Crédit photo : Unsplash

J’aime ce petit air de renouveau qui souffle sur la routine retrouvée à la rentrée. C’est frais et plein d’espoir, des bonnes résolutions plein les tiroirs pour « ne surtout pas se laisser déborder cette fois-ci hein ». Une sorte de premier janvier tiédi par le soleil qui s’attarde encore un peu sur septembre, une douce transition vers l’automne et les fêtes auxquelles on n’ose encore penser mais dont le parfum se fait déjà sentir. Elle fait un peu peur aussi cette rentrée, on se demande ce que les semaines qui se profilent gentiment à l’horizon nous réservent de surprises, bonnes comme moins bonnes.

Alors on lui sourit pour n’attirer que le meilleur, on lui fait cette petite place qu’elle quémande avec insistance de peur qu’elle ne finisse par s’imposer avec perte et fracas. On prépare son arrivée, tout doucement, on y pense alors que les jours nous séparant de ses trois coups frappés à notre porte deviennent de moins en moins nombreux. Et chaque année l’impression que celle-ci est plus spéciale que les autres. Pourtant, des années clés il y en a déjà eu. La rentrée du CP – la photo d’une R5 rouge, titine de son prénom, mon papa au volant et moi dans un siège auto à l’arrière toute fière avec mon nouveau cartable, quittant notre rue – de 6ième puis de 2nde, l’année du brevet et celle du bac, la rentrée à l’université, puis en deuxième année diamétralement opposée à la première et enfin, cette année ma rentrée en troisième année. Et comme chaque année mais peut-être un peu plus celle-ci je crois, j’ai peur, un peu. Au vertige de ne pas être à la hauteur s’ajoute l’appréhension de la douleur des autres à laquelle, je le sais, je serais confrontée. La curiosité et l’excitation d’en découvrir toujours davantage et de devenir toujours meilleure, comme on prendrait une baïonnette face à la forêt dense d’une île encore inexplorée par l’Homme, d’apprendre mille et une choses et d’en comprendre autant j’espère se mêle à la crainte de tous ces destins dont j’ignore tout encore et qui me seront confiés. Parce que je porte une blouse blanche.

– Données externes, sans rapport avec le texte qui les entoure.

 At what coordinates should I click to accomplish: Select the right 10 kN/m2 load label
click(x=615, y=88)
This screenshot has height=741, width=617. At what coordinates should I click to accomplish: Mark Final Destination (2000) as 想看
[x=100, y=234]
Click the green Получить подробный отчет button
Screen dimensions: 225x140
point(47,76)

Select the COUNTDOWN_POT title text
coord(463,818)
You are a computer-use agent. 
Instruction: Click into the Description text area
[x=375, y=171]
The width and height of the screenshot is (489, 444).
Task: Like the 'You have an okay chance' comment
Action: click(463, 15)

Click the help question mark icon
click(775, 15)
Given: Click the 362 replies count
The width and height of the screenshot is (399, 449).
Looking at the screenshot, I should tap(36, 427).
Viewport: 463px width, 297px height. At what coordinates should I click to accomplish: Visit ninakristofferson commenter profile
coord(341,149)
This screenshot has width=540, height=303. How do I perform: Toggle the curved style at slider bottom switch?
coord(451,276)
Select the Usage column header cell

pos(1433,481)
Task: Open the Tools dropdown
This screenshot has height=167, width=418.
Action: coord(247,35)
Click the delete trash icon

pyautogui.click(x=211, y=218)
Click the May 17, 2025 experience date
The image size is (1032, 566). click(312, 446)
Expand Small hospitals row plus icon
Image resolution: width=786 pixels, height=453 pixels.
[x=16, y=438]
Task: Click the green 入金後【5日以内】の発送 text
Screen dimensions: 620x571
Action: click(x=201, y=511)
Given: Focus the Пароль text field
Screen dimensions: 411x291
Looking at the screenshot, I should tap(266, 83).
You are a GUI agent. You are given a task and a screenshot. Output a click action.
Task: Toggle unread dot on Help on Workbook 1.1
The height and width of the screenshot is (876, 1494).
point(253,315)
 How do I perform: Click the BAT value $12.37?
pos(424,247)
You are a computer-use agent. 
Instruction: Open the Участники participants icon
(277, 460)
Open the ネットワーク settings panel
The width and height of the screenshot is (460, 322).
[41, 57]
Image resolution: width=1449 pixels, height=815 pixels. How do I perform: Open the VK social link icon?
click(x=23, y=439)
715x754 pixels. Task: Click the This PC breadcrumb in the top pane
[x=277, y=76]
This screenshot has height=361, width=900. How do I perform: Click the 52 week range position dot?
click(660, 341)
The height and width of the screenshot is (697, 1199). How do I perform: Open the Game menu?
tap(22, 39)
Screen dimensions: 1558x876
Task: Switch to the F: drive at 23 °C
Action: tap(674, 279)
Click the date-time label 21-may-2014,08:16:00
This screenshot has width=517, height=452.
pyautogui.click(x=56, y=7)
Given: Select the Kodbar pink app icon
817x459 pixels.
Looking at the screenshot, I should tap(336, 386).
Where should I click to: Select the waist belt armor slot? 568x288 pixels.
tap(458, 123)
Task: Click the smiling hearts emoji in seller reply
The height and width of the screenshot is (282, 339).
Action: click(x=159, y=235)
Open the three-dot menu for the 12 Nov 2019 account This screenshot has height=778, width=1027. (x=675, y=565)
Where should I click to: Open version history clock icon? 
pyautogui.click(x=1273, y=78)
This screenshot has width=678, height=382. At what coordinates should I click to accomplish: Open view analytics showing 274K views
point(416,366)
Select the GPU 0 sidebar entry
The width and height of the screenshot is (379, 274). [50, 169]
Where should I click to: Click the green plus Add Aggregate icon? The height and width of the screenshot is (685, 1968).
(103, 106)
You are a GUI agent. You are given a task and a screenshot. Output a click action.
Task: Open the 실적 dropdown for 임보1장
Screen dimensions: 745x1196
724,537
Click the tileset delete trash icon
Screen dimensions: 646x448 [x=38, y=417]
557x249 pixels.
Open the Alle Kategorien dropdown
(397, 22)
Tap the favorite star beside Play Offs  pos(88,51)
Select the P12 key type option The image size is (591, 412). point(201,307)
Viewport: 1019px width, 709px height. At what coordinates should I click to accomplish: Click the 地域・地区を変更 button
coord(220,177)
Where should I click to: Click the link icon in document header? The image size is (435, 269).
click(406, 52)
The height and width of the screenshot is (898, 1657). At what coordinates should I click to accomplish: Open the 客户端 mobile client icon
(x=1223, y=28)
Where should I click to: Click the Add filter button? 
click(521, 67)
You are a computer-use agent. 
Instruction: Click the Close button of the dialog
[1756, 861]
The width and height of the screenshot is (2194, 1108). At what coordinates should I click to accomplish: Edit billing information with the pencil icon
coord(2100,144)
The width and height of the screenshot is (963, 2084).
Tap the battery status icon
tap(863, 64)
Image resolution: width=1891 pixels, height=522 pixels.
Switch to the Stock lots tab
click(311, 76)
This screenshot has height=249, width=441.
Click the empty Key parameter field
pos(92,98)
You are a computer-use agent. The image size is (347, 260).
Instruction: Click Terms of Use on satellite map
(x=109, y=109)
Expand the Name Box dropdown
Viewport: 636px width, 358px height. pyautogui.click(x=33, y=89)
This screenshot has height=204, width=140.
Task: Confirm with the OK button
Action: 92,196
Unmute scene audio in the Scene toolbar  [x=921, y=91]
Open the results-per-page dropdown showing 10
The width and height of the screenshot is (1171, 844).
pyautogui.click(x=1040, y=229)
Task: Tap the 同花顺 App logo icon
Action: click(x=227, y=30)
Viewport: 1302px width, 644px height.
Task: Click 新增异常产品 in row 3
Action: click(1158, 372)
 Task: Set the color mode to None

C’est le tout tout début du chemin, nos balbutiements de médecins. Je frémis encore lorsque je reçois mon attestation d’assurance professionnelle et je trouve excitant de me parer de tenues de coton jetables aux couleurs improbables. Le café de la machine est aussi immonde que le dit sa réputation mais tradition oblige et cernes sous les yeux suppose, tous les matins dans l’ascenseur on monte vers nos services un gobelet à la main. Les stages rapprochent, rencontrent, sourient, rigolent mais serrent le cœur aussi parfois. Souvent. On découvre qu’à l’hôpital les gens sont malades avec une violence qui pulvérise la mince portée des mots. Savoir la maladie n’est pas la côtoyer, sous nos yeux la théorie prend une toute autre envergure. On s’aperçoit que l’on n’a pas besoin de connaître une personne pour compatir à sa douleur, si on s’en doutait, on en est désormais sûrs. On prend également conscience de la difficulté à trouver sa place dans l’intimité partagée avec le patient. On ne se sent pas encore bien à l’aise dans cette relation qui s’apprivoise. On est emprunté, un brin figé, nos mains tremblent parfois. S’asseoir sur le lit pour l’écouter ? Lui prendre la main ? Poser une main sur son épaule ? S’approcher de trop près c’est prendre le risque de voir s’effriter la façade qui nous permet en toute circonstance de garder une contenance. Ce mur n’est pas froideur ni même indifférence, c’est un rempart contre le tsunami. Car la fac ne nous a pas pris à l’entrée ce que l’on avait de sensibilité et d’humanité. Que se passe-t-il si le médecin se met à pleurer devant ses patients ? Si j’étais dans ce lit que penserais-je de mon sort si mon médecin se comportait de la sorte ? Un médecin n’est pas là pour pleurer mais pour soulager et tenter d’aider. En enfilant chaque matin sa blouse, on essaie de s’approprier cette nouvelle peau, celle du soignant et de laisser la nôtre au casier. Pour faire ce qui sera notre métier. On cherche donc ses marques à tâtons, trop loin, trop près, on essaye de se protéger tout en craignant de devenir un jour indifférent alors même que muselant cette crainte on se demande tout bas si une telle chose est possible.